In these enlarged photos, you can see the damage to the point of the point of the point.
Credit: Golovanova et al. 2025
A small crack at the forefront of the spear point shows that some Neanderthal hunters used it at least once and managed to strike something. Golovanova and his colleagues examined the crack and the thinner network of cracks (visible in the micro-CT images) which spread from the original rupture. These cracks closely resembled damage to a frontal impact, which archaeologists have seen in bone tools of other sites and in experimental studies (also called “archaeologists have made bone point spears and threw them on things to see what would happen”, which is an excellent approach to science).

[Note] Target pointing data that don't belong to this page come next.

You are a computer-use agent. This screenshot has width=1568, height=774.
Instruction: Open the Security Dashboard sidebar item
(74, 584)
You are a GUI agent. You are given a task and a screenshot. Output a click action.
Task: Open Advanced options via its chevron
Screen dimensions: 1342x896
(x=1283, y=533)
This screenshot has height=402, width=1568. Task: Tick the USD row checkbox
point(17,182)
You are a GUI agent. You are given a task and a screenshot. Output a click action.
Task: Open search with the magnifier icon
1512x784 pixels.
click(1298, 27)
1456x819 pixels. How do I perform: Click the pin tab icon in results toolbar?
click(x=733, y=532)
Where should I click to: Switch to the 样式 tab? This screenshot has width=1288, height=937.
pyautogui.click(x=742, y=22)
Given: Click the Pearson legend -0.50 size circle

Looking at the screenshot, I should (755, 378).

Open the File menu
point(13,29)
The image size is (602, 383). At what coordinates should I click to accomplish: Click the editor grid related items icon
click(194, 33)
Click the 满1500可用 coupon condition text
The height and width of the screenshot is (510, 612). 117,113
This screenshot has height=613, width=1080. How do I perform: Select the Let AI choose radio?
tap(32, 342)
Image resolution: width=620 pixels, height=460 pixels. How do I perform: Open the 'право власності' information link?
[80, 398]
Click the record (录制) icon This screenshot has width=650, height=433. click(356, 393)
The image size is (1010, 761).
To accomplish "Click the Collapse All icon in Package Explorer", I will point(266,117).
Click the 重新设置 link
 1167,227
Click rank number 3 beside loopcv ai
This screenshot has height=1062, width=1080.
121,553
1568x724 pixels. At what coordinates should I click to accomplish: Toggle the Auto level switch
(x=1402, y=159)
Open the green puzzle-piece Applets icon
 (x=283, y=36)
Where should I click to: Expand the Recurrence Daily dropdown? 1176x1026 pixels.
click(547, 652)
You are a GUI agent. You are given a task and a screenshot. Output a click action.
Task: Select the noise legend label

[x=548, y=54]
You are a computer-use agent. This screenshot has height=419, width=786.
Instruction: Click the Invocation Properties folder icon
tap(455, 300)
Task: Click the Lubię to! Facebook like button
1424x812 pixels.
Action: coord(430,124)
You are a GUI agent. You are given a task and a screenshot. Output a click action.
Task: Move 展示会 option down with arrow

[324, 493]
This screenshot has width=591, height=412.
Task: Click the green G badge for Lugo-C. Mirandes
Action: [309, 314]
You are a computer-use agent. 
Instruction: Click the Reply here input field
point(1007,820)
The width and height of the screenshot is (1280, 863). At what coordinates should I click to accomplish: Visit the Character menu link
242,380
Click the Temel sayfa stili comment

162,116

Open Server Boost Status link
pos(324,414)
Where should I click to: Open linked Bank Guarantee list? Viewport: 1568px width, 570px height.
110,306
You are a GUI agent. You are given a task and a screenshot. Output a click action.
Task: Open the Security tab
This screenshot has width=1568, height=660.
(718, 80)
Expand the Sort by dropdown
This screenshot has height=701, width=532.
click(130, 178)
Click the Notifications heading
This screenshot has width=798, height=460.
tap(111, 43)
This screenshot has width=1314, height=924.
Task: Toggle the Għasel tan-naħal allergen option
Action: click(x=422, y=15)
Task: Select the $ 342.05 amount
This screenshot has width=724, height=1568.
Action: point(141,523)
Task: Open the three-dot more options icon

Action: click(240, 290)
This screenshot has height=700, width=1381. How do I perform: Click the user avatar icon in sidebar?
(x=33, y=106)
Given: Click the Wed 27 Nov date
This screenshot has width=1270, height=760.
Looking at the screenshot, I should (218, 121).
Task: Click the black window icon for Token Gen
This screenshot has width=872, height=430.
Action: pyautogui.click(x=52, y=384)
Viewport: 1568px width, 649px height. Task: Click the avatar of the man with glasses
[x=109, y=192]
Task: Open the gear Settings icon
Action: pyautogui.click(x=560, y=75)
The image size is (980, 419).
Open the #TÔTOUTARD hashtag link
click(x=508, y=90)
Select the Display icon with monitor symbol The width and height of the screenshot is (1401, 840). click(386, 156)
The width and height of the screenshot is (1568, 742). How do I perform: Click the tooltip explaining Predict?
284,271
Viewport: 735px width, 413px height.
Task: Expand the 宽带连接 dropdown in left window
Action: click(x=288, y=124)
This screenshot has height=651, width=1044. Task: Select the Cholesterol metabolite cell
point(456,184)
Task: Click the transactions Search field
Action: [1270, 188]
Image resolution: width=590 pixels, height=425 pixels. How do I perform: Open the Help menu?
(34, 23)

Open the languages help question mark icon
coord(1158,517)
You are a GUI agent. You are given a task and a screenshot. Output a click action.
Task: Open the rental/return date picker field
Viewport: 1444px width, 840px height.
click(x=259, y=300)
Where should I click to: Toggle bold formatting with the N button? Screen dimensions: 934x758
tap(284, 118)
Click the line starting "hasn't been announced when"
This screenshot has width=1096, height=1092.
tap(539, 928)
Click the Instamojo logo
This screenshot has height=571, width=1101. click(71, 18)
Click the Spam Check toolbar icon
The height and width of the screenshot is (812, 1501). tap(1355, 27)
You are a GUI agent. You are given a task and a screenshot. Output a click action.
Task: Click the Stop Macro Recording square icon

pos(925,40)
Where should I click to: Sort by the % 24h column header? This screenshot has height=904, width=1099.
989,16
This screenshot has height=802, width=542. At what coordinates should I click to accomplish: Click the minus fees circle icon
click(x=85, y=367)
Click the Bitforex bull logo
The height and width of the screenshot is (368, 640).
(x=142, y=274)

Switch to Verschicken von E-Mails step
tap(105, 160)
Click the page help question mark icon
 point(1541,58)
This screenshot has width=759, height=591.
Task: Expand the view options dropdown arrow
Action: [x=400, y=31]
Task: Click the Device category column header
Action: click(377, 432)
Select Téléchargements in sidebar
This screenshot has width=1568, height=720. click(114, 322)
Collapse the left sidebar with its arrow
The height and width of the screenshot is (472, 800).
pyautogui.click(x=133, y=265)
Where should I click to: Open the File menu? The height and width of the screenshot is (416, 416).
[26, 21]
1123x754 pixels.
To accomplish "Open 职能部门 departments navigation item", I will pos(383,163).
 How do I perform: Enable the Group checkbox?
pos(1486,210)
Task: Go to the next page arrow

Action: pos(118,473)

And apparently, a bone lance point was worth trying to repair and reusing, because traces of grinding show that someone tried to smooth the crack, probably with a stone tool.
What types of prey were the Neanderthals of the Mezmaiskaya cave hunting? Based on the bones found in the cave, many of which show cutting and scratch marks, the local menu included birds and small mammals, but also a larger game like bison, deer, modern horses and wild sheep and goats.
The fact is that interspecific interactions are complicated
Archaeologists have found many evidence that the Neanderthals have used bone tools for all kinds of things, the formatting and retouching of the stone with softening animal skins. The projectile point, however, is the first proof that the Neanderthals knew how to carefully work on the bone in a particular form, instead of simply collecting a convenient coast to smooth certain skins.
The use of specific processes to sculpt the bone, combined with the use of an ocher to decorate things and use tar and resin to stick things together, is part of what anthropologists have defined as “modern” human behavior. And it looks like Homo sapiens And the Neanderthals each worked most of this, separately, long before the two species met.
There are good reasons to think that the two groups finally exchanged key technology pieces here and there, but that the exchange was not the one -way street that anthropologists once expected.
Journal of Archaeological Science, 2023 DOI: 10.1016 / J.Jas.2025.106223; (About).